Private First Class Bill McDade, the platoon’s number one grenadier, was to Ferland’s left in the trench. McDade was a tough guy from New York City—the type you’d love to know in combat and hate to know in civilian life, according to Ferland. McDade was impressive with the single-shot M79; he could put three rounds in the air before the first one landed.

As Lieutenant Ferland talked to the aerial observer, an RPG exploded in front of their trench, wounding all three men before
they could get the air strike in. Ferland caught a metal fragment in his right eye. He thought that both eyes had been hit because his left one clouded in unison with his right. He grabbed his face and slid down to the trench’s bottom as he exclaimed, “Oh, shit!” Ferland wasn’t in pain, but he couldn’t see anything. His right eye felt very heavy, and he thought it was gone. The pressure was not as severe in his left eye. His first thought was that he’d be able to take up skeet shooting again with that eye. Then reality hit: How the hell are we going to get out of here? he wondered.

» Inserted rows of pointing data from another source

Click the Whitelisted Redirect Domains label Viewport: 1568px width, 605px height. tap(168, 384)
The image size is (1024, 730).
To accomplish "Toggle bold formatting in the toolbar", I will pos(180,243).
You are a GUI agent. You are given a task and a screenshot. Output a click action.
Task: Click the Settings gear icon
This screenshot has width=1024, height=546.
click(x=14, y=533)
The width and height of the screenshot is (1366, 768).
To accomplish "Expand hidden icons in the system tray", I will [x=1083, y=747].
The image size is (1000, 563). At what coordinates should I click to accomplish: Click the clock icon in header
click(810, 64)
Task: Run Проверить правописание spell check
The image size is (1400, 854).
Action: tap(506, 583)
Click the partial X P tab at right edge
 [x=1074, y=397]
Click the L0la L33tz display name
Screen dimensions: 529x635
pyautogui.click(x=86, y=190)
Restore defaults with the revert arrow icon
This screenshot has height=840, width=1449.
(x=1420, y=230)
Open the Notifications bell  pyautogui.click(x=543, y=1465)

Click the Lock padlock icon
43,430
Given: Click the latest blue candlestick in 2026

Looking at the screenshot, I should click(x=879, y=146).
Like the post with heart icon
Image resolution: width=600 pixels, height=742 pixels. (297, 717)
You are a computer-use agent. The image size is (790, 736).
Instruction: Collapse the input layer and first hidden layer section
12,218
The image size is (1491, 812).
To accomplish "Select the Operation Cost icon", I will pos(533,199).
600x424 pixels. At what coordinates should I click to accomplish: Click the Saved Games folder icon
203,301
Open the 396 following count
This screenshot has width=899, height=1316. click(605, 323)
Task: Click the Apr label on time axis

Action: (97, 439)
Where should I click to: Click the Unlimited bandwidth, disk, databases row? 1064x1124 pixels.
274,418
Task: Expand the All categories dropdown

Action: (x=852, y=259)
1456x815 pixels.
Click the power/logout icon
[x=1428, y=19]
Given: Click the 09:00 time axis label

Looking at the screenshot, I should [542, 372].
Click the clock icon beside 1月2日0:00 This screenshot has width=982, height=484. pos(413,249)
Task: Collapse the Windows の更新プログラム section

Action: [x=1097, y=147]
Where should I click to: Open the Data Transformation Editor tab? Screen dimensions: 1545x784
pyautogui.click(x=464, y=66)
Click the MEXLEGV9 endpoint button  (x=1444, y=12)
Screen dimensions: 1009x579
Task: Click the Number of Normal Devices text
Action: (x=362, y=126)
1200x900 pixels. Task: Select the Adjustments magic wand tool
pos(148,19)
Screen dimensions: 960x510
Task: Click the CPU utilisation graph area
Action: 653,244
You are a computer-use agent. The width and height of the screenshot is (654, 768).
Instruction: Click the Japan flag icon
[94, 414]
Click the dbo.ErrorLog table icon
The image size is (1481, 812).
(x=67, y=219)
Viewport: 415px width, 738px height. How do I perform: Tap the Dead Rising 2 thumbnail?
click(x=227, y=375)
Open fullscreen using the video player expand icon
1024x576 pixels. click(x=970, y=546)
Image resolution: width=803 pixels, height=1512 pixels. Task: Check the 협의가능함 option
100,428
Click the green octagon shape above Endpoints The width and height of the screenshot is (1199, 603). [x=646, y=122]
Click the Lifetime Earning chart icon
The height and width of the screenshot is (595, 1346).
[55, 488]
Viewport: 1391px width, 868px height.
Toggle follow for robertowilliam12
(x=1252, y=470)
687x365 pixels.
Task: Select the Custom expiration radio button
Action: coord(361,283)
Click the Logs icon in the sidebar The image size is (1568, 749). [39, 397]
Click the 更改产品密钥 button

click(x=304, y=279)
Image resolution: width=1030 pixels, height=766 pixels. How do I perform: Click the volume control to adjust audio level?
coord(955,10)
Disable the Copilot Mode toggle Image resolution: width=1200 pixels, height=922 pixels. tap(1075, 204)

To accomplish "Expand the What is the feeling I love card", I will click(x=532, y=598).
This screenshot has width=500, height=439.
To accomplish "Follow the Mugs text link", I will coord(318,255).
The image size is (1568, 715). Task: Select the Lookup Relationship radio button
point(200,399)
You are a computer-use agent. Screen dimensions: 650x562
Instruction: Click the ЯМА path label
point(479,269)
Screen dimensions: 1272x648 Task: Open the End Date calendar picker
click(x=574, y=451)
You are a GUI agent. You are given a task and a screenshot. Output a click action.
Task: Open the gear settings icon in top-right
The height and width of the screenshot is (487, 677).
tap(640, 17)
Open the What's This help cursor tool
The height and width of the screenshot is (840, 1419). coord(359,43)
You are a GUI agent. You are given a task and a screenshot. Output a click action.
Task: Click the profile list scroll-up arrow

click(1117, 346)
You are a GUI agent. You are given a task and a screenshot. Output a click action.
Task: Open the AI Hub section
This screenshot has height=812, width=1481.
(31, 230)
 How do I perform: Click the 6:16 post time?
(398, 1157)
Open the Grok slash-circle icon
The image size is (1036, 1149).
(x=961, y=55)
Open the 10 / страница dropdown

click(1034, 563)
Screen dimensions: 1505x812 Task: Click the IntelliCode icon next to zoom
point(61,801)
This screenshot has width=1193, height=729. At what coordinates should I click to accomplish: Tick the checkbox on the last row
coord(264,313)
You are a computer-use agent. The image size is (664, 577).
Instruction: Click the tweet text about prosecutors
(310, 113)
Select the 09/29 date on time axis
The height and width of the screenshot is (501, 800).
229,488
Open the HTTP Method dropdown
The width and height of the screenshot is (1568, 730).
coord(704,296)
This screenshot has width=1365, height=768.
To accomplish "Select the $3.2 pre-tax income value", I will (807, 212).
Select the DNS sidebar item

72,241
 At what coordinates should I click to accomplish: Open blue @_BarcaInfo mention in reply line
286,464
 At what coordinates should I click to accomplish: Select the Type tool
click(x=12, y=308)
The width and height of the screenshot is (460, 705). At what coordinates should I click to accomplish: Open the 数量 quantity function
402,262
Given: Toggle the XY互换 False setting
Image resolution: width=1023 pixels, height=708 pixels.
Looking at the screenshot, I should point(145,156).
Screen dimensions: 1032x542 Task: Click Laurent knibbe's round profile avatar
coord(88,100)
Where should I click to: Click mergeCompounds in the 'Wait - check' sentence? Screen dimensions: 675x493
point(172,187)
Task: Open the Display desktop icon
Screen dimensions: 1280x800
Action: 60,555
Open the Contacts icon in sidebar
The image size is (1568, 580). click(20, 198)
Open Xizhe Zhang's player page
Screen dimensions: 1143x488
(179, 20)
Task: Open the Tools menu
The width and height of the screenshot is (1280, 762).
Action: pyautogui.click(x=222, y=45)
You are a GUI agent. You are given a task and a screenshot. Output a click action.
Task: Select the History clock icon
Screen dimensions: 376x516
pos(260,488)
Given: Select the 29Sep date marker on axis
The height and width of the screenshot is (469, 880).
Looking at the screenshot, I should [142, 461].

Although Ferland had been rejoined by his two squads that had fallen back to An Lacthe previous evening (they had come up with Echo Company), his shot-up platoon could not spare anybody to escort the wounded trio rearward. The only assistance they got was from a corpsman who wrapped a bandage around Ferland’s eyes, treated Hester’s wounded arm, and then tended to McDade, who was semidelirious with a head wound. The idea was to have McDade lead them back through the partially cleared hamlet, with Ferland hanging onto McDade’s web gear with one hand and keeping a grip on his AK-47 with the other. Hester, who was too badly injured to hold a rifle, would bring up the rear. If they ran into anything, Ferland was to blast them at Hester’s direction. After making it back to An Lac without incident, the three became separated along the medevac chain. Lieutenant Ferland was finally helped aboard a Sea Horse that flew him to the USS
Repose
. He had refused to let go of his folding-stock AK-47 the whole way back, and he still had it in the triage area when a gurney carrying a wounded NVA prisoner was wheeled up beside him. Ferland, who had become delirious and was mumbling to himself, began screaming, “Get this bastard away from me or he’s going to get it!” A Navy chaplain came over to calm Ferland as the prisoner was moved away. The chaplain told Ferland he could keep the AFC’s clip as a souvenir, and Ferland agreed to give up the weapon only if he could toss it overboard. He didn’t want it to wind up as some Navy brass hat’s undeserved trophy. The chaplain helped Ferland off the gurney, led him to
the side of the ship, and together they threw the rifle over the railing.
3

Lieutenant Morgan of Golf Two never heard the descent of the 82mm mortar rounds that the NVA fired from Dinh To twenty minutes after his platoon reached the far side of Dai Do. No one could hear the mortars being fired over the general din. The Marines were in and around the hedgerow-covered slit trenches that the NVA had vacated, and they were checking their ammunition supply and refilling magazines when explosions began erupting around them. The enemy fire was right on target, and before Morgan knew it he had fifteen more wounded Marines on his hands.